DIRECTION
Write out the listing below again, beginning at the line that has "Open Acciones dropdown in Novedades panel" and stopping after the line that has "(x=764, y=232)", and shift every coordinate in the answers by adding 131 to each number. Keep the requests but leave the pictures out.

-- Start STORED ROWS --

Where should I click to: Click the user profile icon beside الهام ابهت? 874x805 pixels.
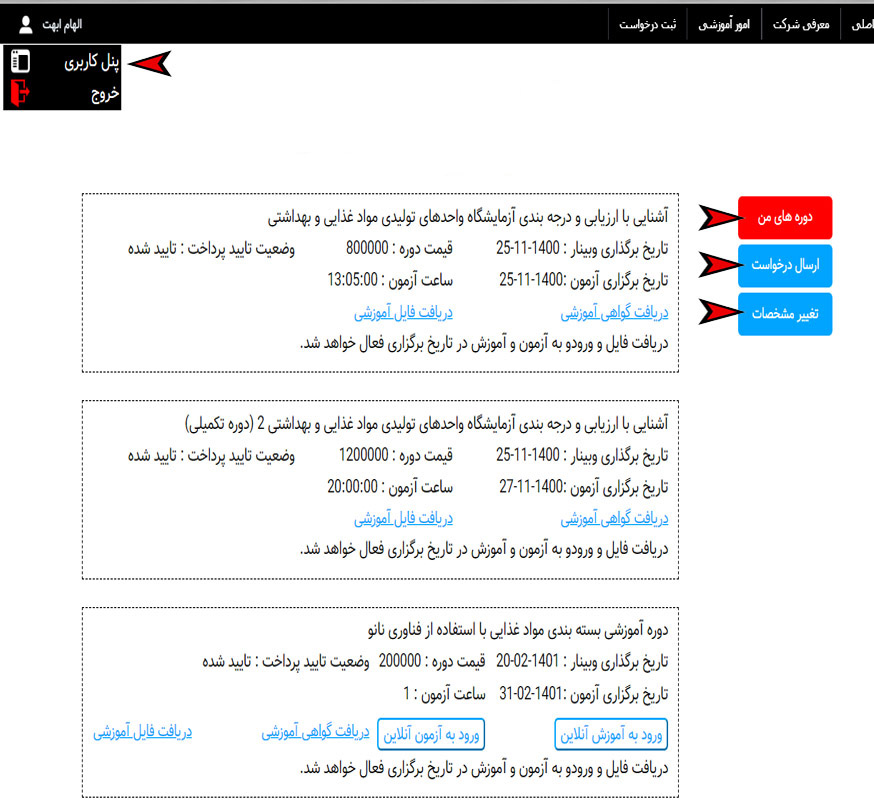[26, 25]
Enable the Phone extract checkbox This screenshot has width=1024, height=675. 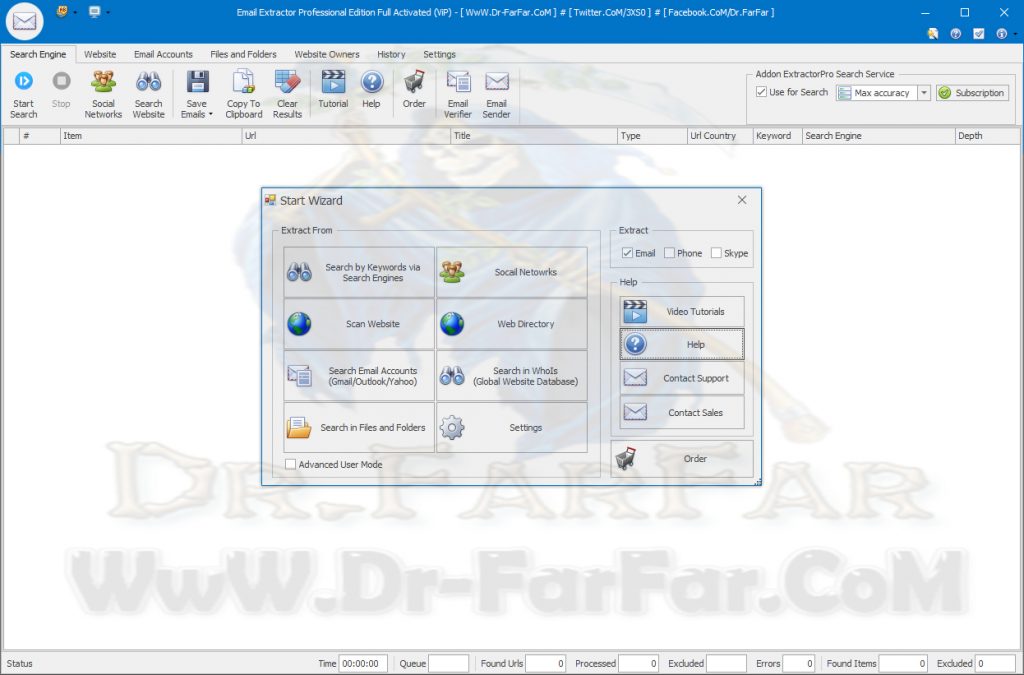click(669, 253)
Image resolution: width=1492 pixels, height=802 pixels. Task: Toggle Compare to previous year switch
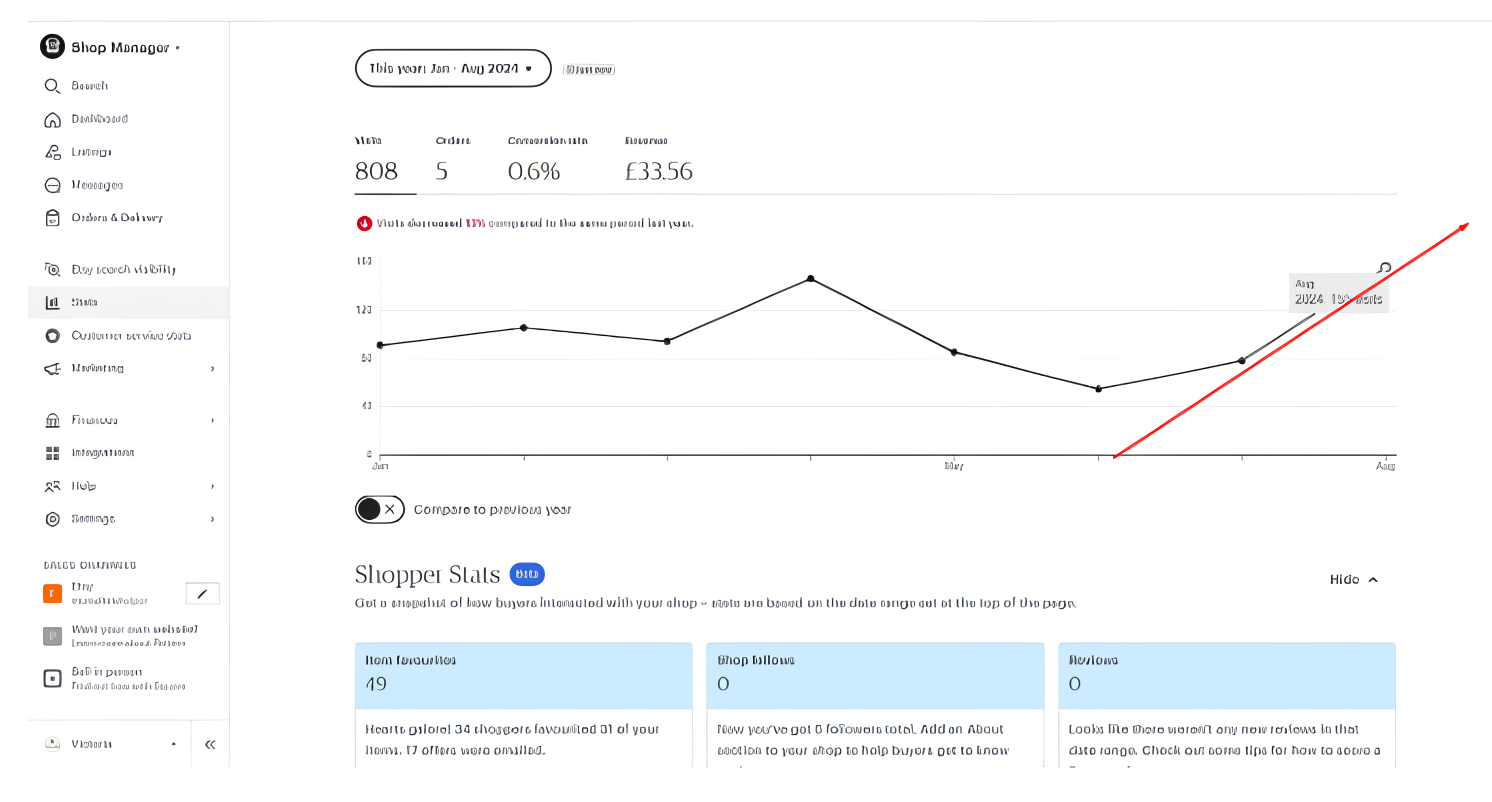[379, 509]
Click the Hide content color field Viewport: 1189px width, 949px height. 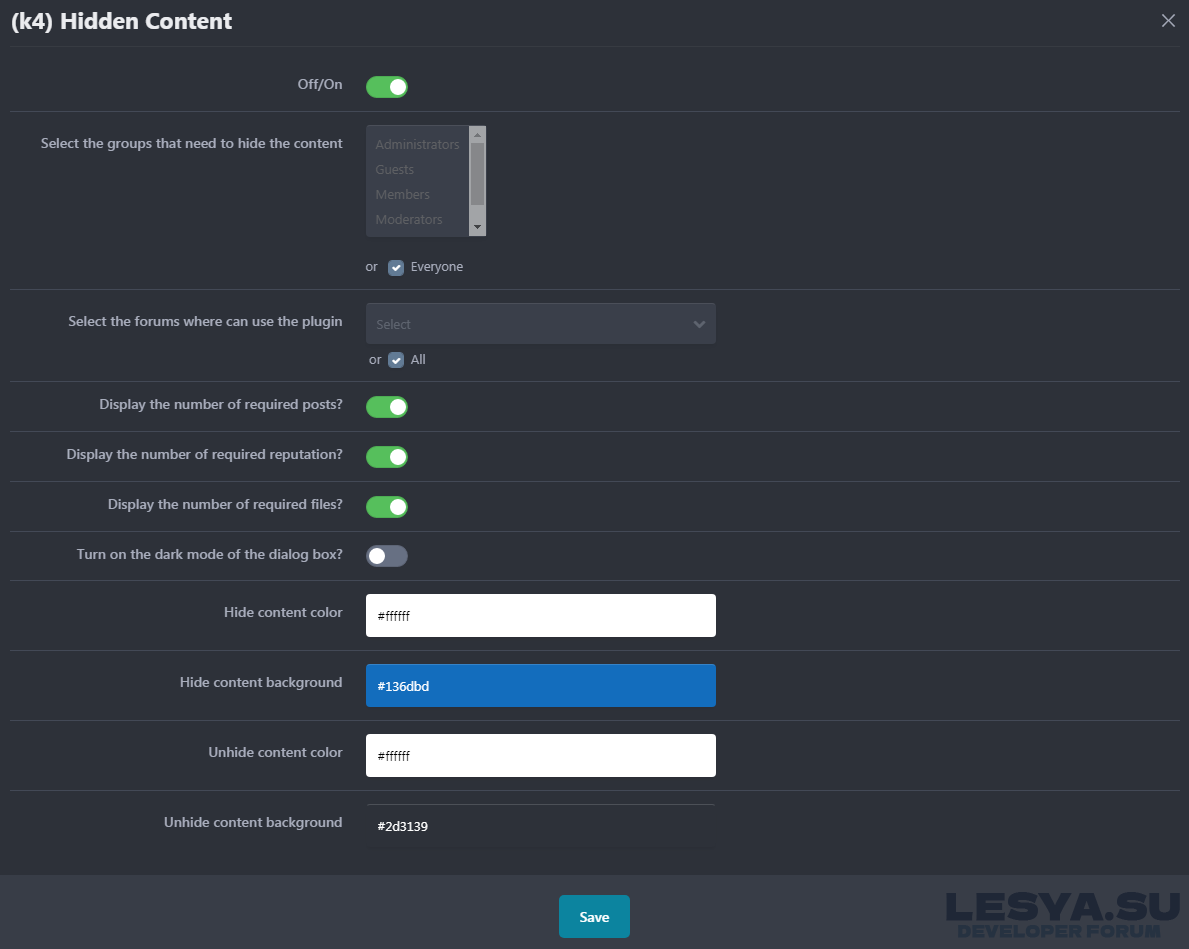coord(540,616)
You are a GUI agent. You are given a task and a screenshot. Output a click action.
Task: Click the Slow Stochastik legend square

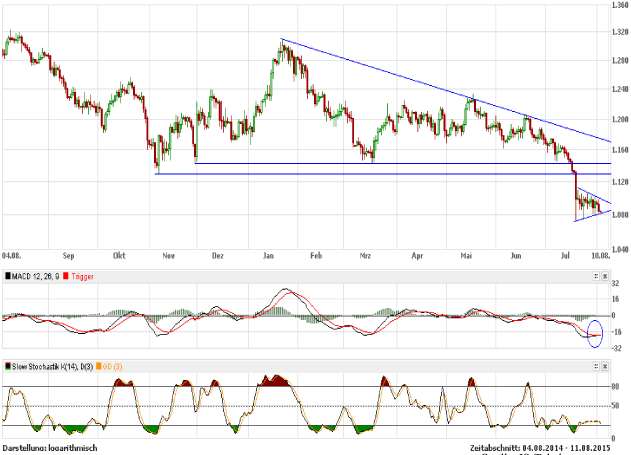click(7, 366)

-- End STORED ROWS --
-- Start STORED ROWS --

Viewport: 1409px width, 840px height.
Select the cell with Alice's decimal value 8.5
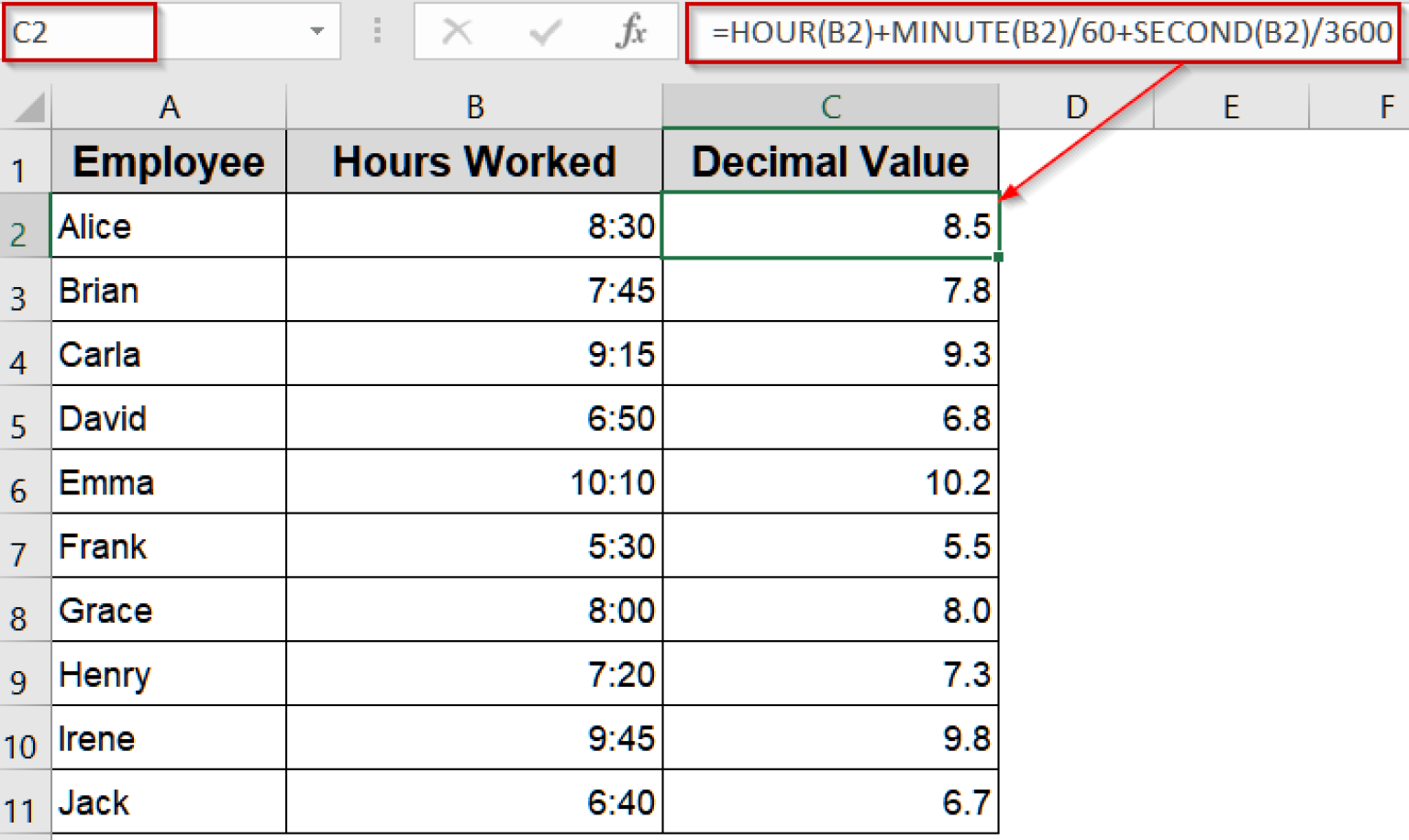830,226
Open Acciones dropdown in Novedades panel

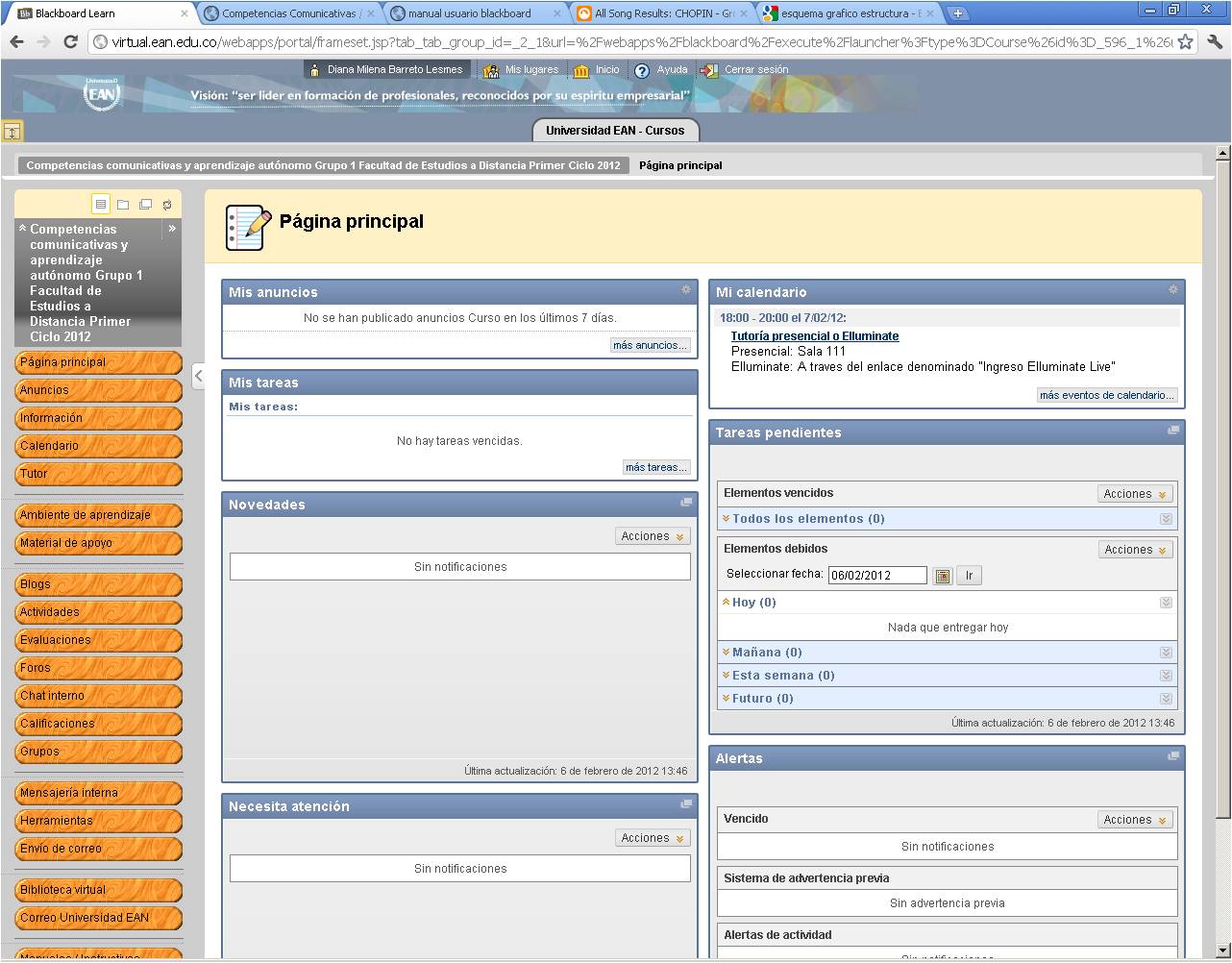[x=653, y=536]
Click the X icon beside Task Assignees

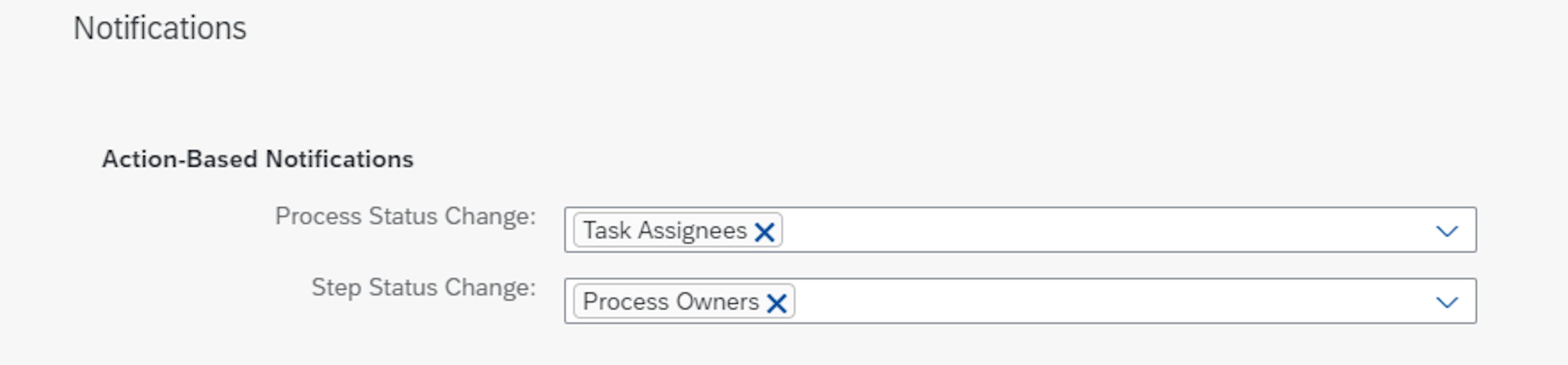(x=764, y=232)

-- End STORED ROWS --

RESPONSE FOR THIS EXERCISE
Open Acciones dropdown in Novedades panel

[x=784, y=667]
Click the X icon beside Task Assignees

(x=895, y=363)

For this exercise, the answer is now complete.